Figure 1. Abnormal hippocampal lamination in the Dcx-KO mice.

(A–B) NeuN labeled sagittal sections of adult hippocampus from a control (A) and a Dcx-KO (B) mouse showing a largely normal CA1 region but a disorganized CA3 region. This disorganization is characterized by two distinct pyramidal cell layers (termed stratum pyramidale internal, SPI, and stratum pyramidale external, SPE). (C) Histogram showing the distribution of pixel intensities along the red lines as indicated in A and B, across the CA3 region and extending from the stratum radiatum (sr) towards the stratum oriens (so) from both control (blue) and KO (red) mice. The distribution of these grey values clearly shows a double peak in the KOs corresponding to SPI and SPE respectively, in comparison to a single peak (corresponding to the stratum pyramidal, SP) in the WTs. Scale bar 60 µm.

Figure 2. Normal spatial learning and memory in the Dcx-KO mice.

During acquisition trials in the Barnes maze, performances of Dcx-KO (n = 7) and WT (n = 8) male mice are expressed as latency (s) to escape the platform and number of errors. During the probe test, spatial strategy is expressed as percentage of time spent at the periphery of the maze, in the target, right, left, and opposite quadrants, as indicated in the schema. Values represent means +/− SEM.

Figure 3. Normal fear conditioning in the Dcx-KO mice. A/Cued and contextual memory;

percentage of time spent freezing to tone (left) and to context (right) 24h after training in two context-tone-shock pairing trials (n = 8–9 mice per group); B/Contextual memory ; percentage of time spent freezing to context 3 h (left) (n = 13 mice per group) and 24 h (right) after training in one context/shock pairing trial (n = 9–16 mice per group); C/Contextual memory ; percentage of time spent freezing following a short PSI (30 s: n = 6–8 mice per group; 40 s: n = 19–21 mice per group). Values represent means +/− SEM.

Figure 4. Normal contingent learning and novelty detection in the Dcx-KO mice. A/Paired-associate learning;

performances of Dcx-KO and WT (n = 4 mice per genotype) male mice trained for five days in the paired-associate learning between two contexts (CX1 and CX2) and three olfactory cues, one baited (+) and two unbaited (−), followed by two days using novel contexts and novel odors. B/Novelty detection; Performances of Dcx-KO male mice expressed as the percentage of time spent exploring the displaced object (left) (n = 15 mice per genotype) or the novel object (right) (n = 10 mice per genotype) three minutes after the last habituation trials. The horizontal line indicates the by-chance exploration time for each of the three objects (33%). Values represent means +/− SEM.

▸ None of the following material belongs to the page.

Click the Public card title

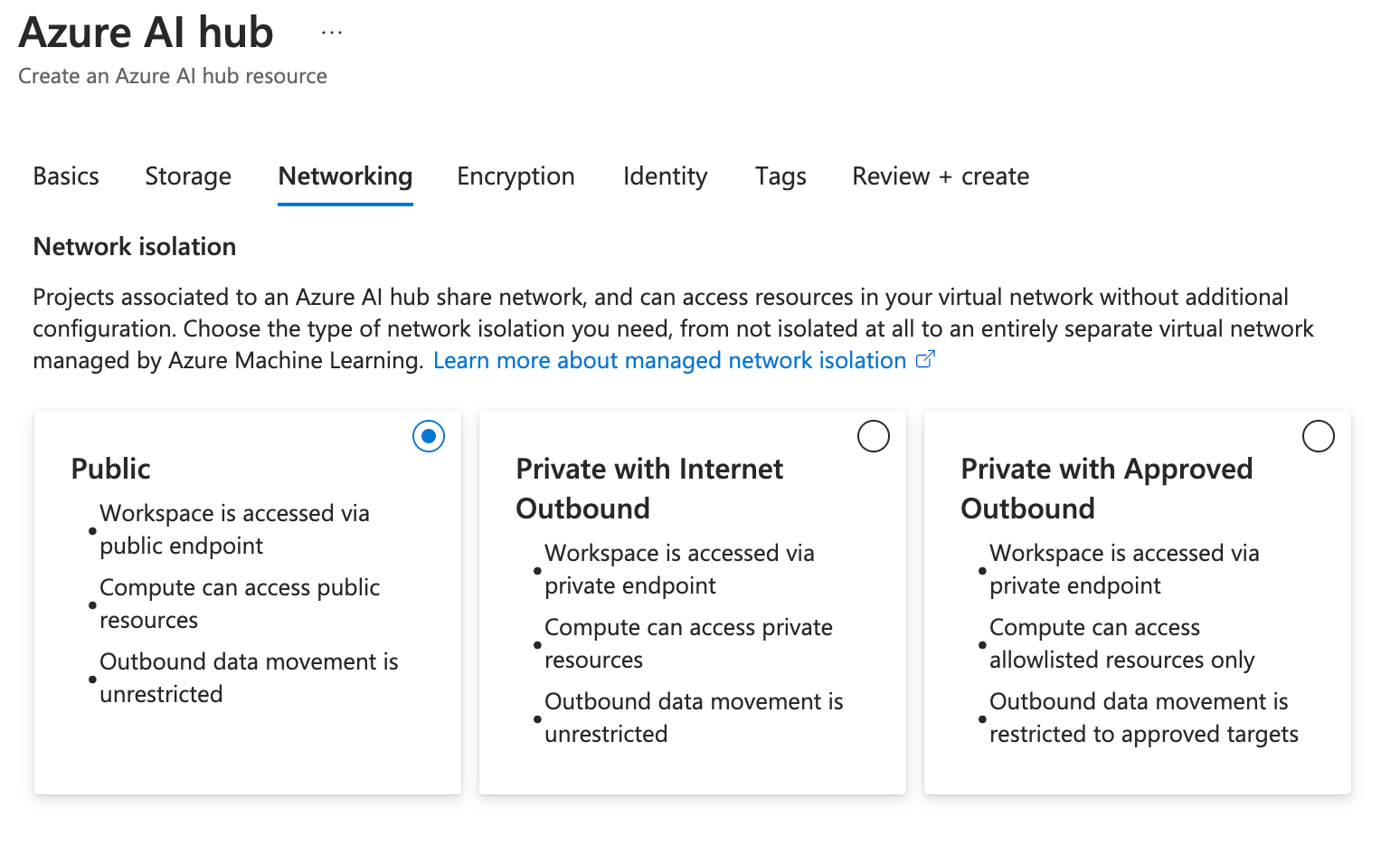click(111, 469)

Figure 5. Abnormal social interaction and reduced aggressive behavior in the Dcx-KO mice. A/Spontaneous social interaction

; Performances of Dcx-KO male mice (n = 7 mice per genotype) expressed as the latency of the first sniff to the genital area or snout, and the total amount of time spent sniffing the genital area or the snout, measured over a 5-min period. B/Resident-Intruder ; Performances of Dcx-KO (n = 17) and WT (n = 16) male mice in the resident-intruder test expressed the number of attacks, the total amount of time spent sniffing the snout, and the latency of the first anogenital sniff, and, measured over a 10-min period. Values represent means +/− SEM. *p<0.05, **p<0.01.

Figure 6. Reduced behavioral lateralization in the Dcx-KO mice.

Degree of lateralization in Dcx-KO (n = 70) and WT (n = 66) male mice. A/Distribution for the |R–L| variable that takes even values from 0 to 50; B/Distributions for the three classes of highly (H) lateralized mice (|R–L| ≥46), ambidextrous (L) mice (|R–L| ≤30), and intermediate (M) mice scoring between 32–44.